Para ilmuwan sebenarnya telah mengetahui tentang spesies I. coindetii selama lebih dari 180 tahun dan telah mengamati spesies ini secara luas di sekitar Mediterania dan kedua sisi Atlantik. Namun ini adalah pertama kalinya mereka mengidentifikasi kantung telur cumi-cumi di alam liar, tulis para peneliti tersebut.
"Kami melihat apa yang ada di dalam bola itu sebenarnya, menunjukkan
embrio cumi-cumi pada empat tahap berbeda," kata penulis utama studi ini, Halldis Ringvold yang menjabat sebagai manajer organisasi zoologi laut Sea Snack Norway, seperti dilansir Live Science. "Selain itu, kami dapat mengikuti bagaimana bola itu benar-benar mengubah konsistensinya --dari tegas dan transparan menjadi pecah dan buram-- saat embrio tersebut berkembang."
I. coindetii termasuk dalam kelompok cumi-cumi yang biasa disebut Ommastrephidae. Selama reproduksi, betina dalam kelompok ini menghasilkan bola telur besar --atau massa telur-- yang terbuat dari lendir mereka sendiri untuk menjaga embrio mereka tetap mengapung dan aman dari predator, kata Ringvold. Namun, penampakan massa ini jarang terjadi.
Ketika penampakan gumpalan-gumpalan di Norwegia itu menjadi berita internasional beberapa tahun lalu, beberapa peneliti menduga bahwa bola tersebut adalah massa telur Ommastrephid, seperti yang dilaporkan Live Science sebelumnya. Tetapi tanpa analisis DNA dari jaringan gumpalan itu, para peneliti tidak bisa menunjukkan kaitannya spesies cumi-cumi tersebut.
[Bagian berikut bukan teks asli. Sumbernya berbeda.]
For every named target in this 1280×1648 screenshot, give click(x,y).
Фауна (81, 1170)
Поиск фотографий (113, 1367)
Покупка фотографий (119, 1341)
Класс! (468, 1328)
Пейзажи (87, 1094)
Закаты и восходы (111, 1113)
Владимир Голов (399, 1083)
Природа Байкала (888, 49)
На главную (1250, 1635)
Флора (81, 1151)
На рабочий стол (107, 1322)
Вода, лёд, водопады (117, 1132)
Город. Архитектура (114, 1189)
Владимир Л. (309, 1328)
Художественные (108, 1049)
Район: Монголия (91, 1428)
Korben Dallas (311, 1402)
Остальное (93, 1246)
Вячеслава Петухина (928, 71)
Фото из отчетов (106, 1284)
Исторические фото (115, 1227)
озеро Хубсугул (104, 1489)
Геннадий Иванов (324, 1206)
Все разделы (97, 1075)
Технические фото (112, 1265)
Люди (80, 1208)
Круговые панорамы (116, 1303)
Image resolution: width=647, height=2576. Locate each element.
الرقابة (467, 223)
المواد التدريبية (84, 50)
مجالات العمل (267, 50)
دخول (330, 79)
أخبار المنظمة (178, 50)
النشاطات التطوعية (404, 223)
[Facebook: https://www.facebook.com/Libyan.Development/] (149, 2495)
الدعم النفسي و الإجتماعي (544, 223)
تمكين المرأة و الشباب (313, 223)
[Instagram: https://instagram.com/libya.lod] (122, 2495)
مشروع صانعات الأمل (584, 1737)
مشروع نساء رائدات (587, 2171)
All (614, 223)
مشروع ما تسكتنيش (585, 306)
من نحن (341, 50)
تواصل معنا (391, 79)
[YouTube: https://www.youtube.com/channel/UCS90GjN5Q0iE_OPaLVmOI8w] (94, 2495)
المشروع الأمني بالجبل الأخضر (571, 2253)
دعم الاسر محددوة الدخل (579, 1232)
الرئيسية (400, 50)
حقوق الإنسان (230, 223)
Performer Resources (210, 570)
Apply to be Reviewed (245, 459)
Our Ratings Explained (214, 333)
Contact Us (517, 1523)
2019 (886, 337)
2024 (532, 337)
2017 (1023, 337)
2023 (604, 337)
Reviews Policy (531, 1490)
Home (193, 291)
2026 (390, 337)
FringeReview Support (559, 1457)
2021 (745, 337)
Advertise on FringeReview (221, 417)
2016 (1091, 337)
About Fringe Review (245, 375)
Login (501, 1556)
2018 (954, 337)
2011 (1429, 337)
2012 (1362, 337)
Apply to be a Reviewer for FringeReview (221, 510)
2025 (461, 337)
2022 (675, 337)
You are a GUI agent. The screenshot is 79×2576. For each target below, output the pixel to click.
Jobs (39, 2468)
Jadi, Ringvold dan rekan-rekannya meluncurkan kampanye sains warga yang mendorong para penyelam untuk mengumpulkan sampel jaringan kecil dari setiap gumpalan yang mereka temui di perairan dekat Norwegia. Pada 2019, para penyelam datang dengan sampel jaringan dari empat gumpalan terpisah, yang mereka kumpulkan dalam botol plastik kecil dan disimpan di lemari es rumah. Menurut penelitian, proses pengumpulan jaringan ini tampaknya tidak merusak massa telur tersebut.
Analisis DNA dari jaringan mengkonfirmasi bahwa keempat gumpalan mengandung cumi-cumi I. coindetii, tulis para peneliti.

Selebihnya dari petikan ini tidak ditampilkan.